In this article, I explain the Milvus architecture based on the official documentation, with diagrams to make it easy to follow. You can also read it as a follow-up to my previous article, “Introduction to Approximate Nearest Neighbor (ANN) Search”, showing how those search algorithms operate as a distributed system.
Note that this article is based on the official documentation for Milvus 2.6 (Milvus Architecture Overview). The architecture was significantly reorganized in 2.6, so the component layout differs from earlier versions.
What Is Milvus?
Milvus is an open-source, cloud-native vector database designed for high-performance similarity search. Internally it leverages vector search libraries such as Faiss, HNSW, DiskANN, and SCANN, and it is widely used as a search backbone for AI applications and unstructured data (source: Milvus Architecture Overview).

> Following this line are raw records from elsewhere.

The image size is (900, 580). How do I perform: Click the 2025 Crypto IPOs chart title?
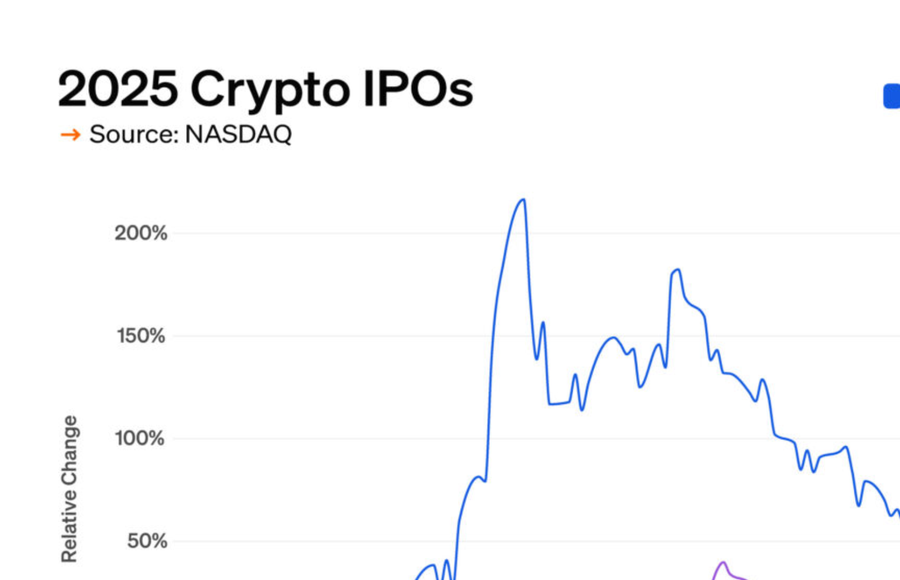click(265, 90)
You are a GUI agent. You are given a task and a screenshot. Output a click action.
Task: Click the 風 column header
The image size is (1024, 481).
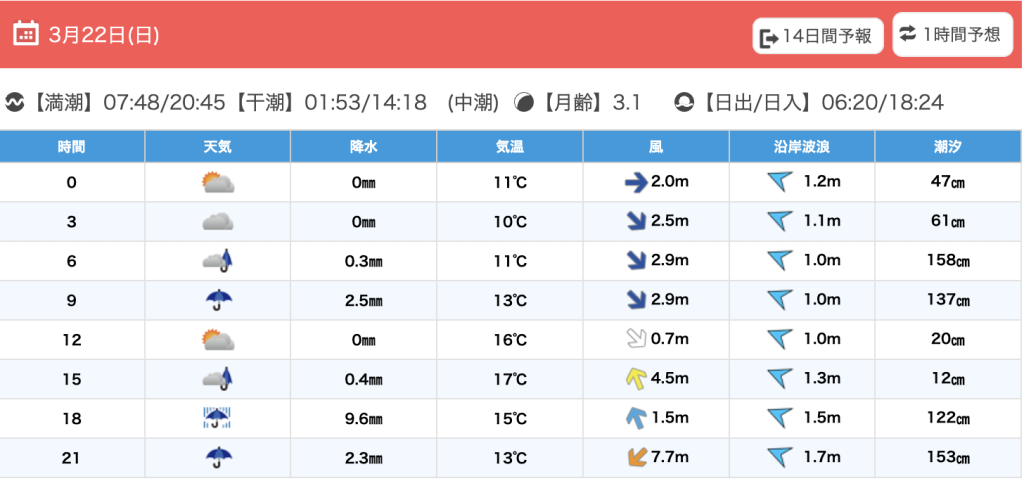(656, 146)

Two design principles define its architecture:
- Disaggregation of storage and computing: all components are stateless, and the actual data lives in external storage
- Separation of the data plane and control plane: the components that process data and the components that manage the cluster are independent, so each can scale horizontally
The Four-Layer Architecture at a Glance
A Milvus cluster consists of four layers (source: Storage/Computing Disaggregation).
Access Layer
The access layer is a set of stateless proxies that receive client requests first. Their responsibilities are:
- Validating requests
- Providing a unified service endpoint together with load balancers such as Nginx or Kubernetes Ingress
- Aggregating intermediate results from worker nodes and returning the final result to the client
Because Milvus follows a massively parallel processing (MPP) design, it is the proxy that consolidates partial results into the final answer.
Control Plane (Coordinator)
The Coordinator is described in the official documentation as “the brain of Milvus”. It maintains cluster topology, schedules work, and ensures consistency. Its concrete responsibilities include:
- Handling DDL/DCL operations (creating collections, managing permissions, and so on)
- Timestamp management via the TSO (Timestamp Oracle)
- Managing WAL bindings with Streaming Nodes
- Managing Query Node topology and load balancing
- Distributing offline tasks such as compaction and index building
Exactly one Coordinator is active in the cluster, and a master-slave mode can be enabled for high availability (source: Milvus Main Components).
Worker Nodes (Execution Layer)
Three types of stateless nodes execute the Coordinator’s instructions. The table below summarizes their roles.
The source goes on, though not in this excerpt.